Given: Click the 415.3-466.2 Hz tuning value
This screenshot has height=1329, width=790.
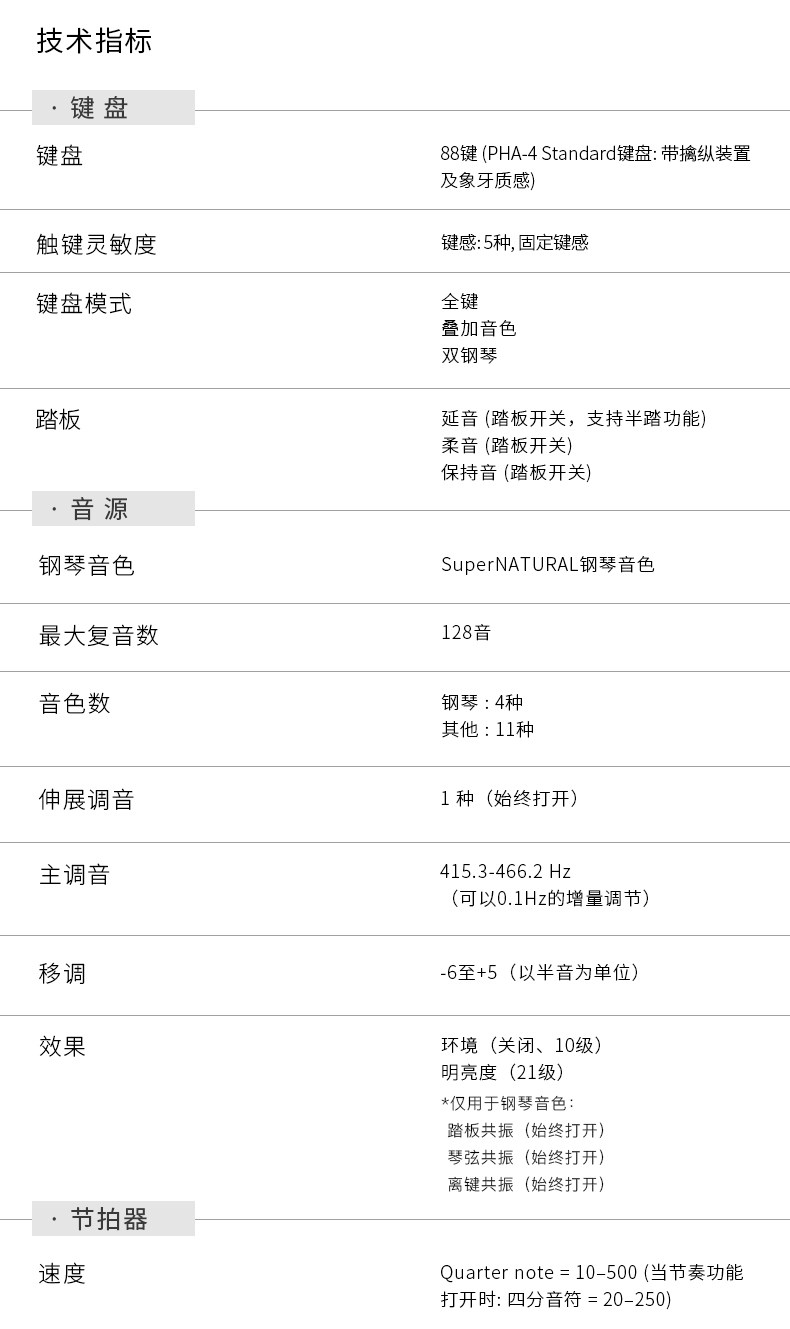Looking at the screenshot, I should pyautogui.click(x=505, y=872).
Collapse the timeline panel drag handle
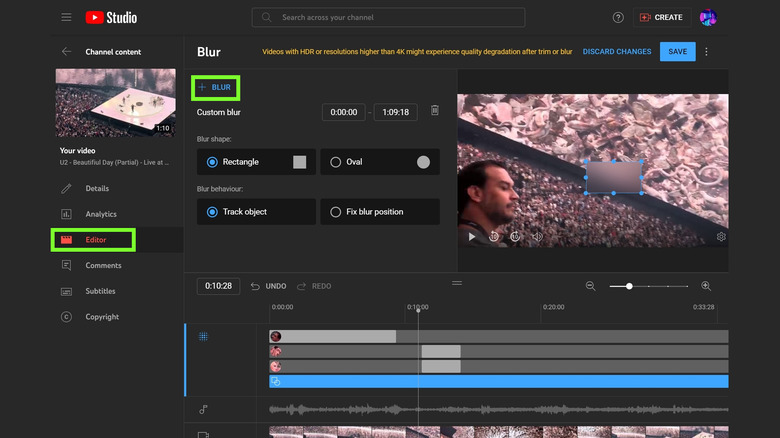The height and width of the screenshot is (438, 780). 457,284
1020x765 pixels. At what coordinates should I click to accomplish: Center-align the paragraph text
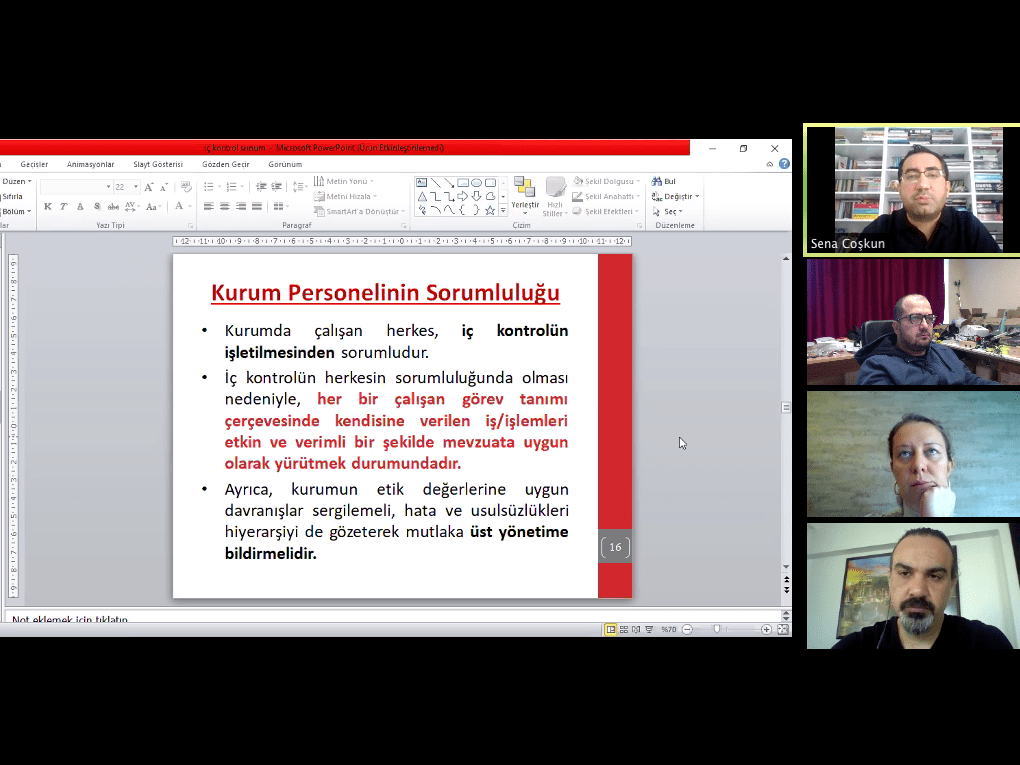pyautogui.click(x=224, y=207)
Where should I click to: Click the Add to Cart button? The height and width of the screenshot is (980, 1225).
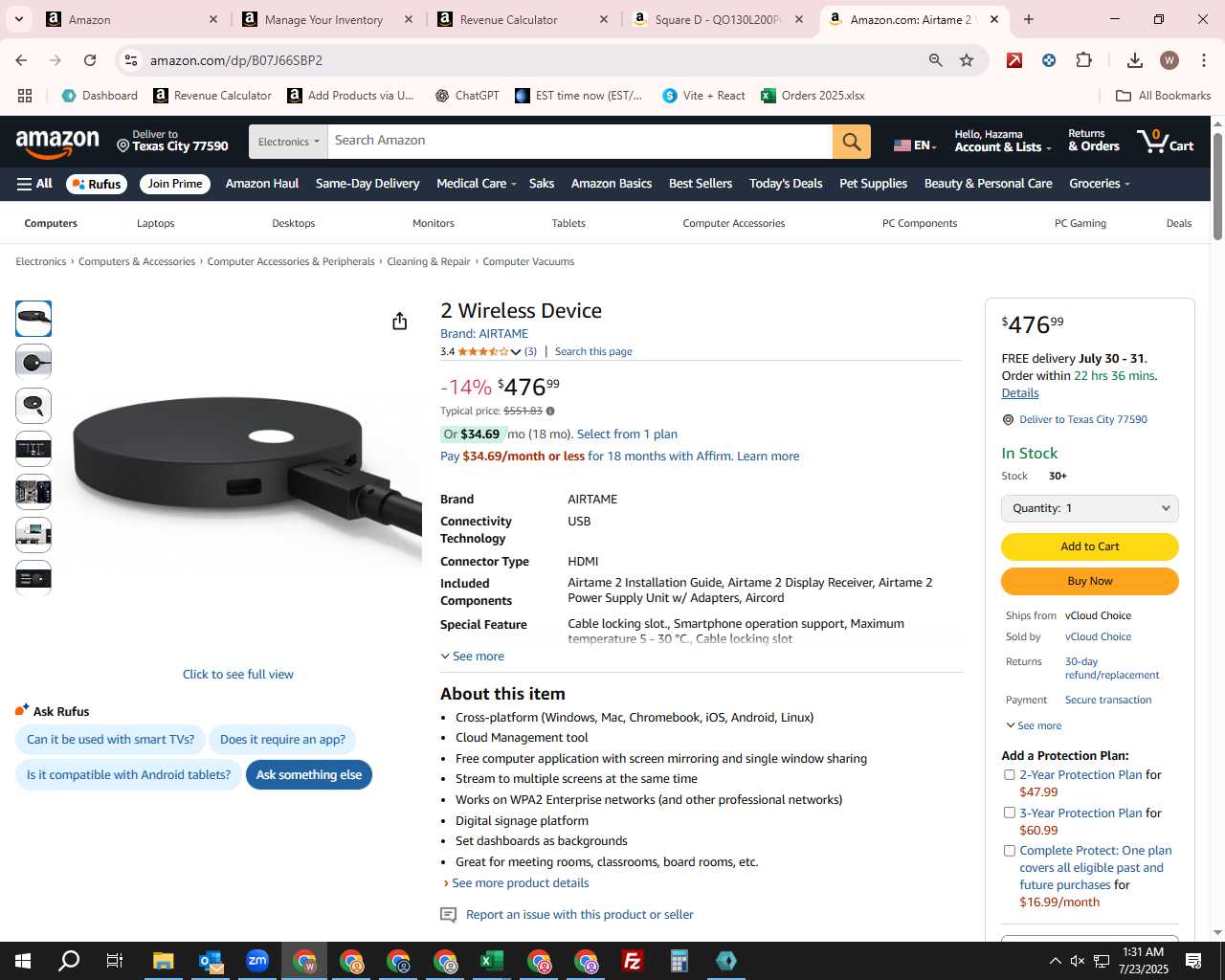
++++++
• What the task requires:
Write out again the lines from the one with "1020x765 pixels. At" through the end of the records exactly, without any of the pictures.

• Answer:
1020x765 pixels. At what coordinates should I click to accomplish: Center-align the paragraph text
pyautogui.click(x=224, y=207)
Where should I click to: Click the Add to Cart button? The height and width of the screenshot is (980, 1225).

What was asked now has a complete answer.